__Задания и упражнения__
A - Перепишите фрагмент исходного отрывка, заменив «тетрадку» на «тетрадь». Начните со слов «По возвращении Государя» и остановитесь после слов «уничтожил Сам Государь.».
B - Выпишите все фамилии, упомянутые в исходном отрывке.

По возвращении Государя в Петербург он позвал к себе графа Шереметьева и сказал ему, что Ему, Государю, известно, что одна тетрадь мемуаров Сипягина пропала и что, как он, Шереметьев, думает, как это могло случиться. Граф Шереметьев сказал, что он спрашивал Дурново, который удостоверил, что было две тетради мемуаров, которые он вручил Гессе, и что он уверен, что Дурново говорит правду, так как ему не было никакого интереса присваивать вторую тетрадку; да, наконец, Гессе сам не отрицает, что он получил две тетрадки.
Тогда Ею Величество заметил, что Гессе не был в ладах с Сипягиным и что, может быть, в мемуарах Сипягин что-нибудь написал о Гессе, а потому Гессе их уничтожил, чтобы Он, Государь, это не прочел. Затем граф Шереметьев мне сказал:
- А я знаю достоверно, что эту тетрадку уничтожил Сам Государь.

__Листинг данных__

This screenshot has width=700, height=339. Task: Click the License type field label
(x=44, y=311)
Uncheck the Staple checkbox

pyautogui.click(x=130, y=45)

__Результаты упражнения__
A -
По возвращении Государя в Петербург он позвал к себе графа Шереметьева и сказал ему, что Ему, Государю, известно, что одна тетрадь мемуаров Сипягина пропала и что, как он, Шереметьев, думает, как это могло случиться. Граф Шереметьев сказал, что он спрашивал Дурново, который удостоверил, что было две тетради мемуаров, которые он вручил Гессе, и что он уверен, что Дурново говорит правду, так как ему не было никакого интереса присваивать вторую тетрадь; да, наконец, Гессе сам не отрицает, что он получил две тетрадки.
Тогда Ею Величество заметил, что Гессе не был в ладах с Сипягиным и что, может быть, в мемуарах Сипягин что-нибудь написал о Гессе, а потому Гессе их уничтожил, чтобы Он, Государь, это не прочел. Затем граф Шереметьев мне сказал:
- А я знаю достоверно, что эту тетрадь уничтожил Сам Государь.

B - Шереметьев, Сипягин, Дурново, Гессе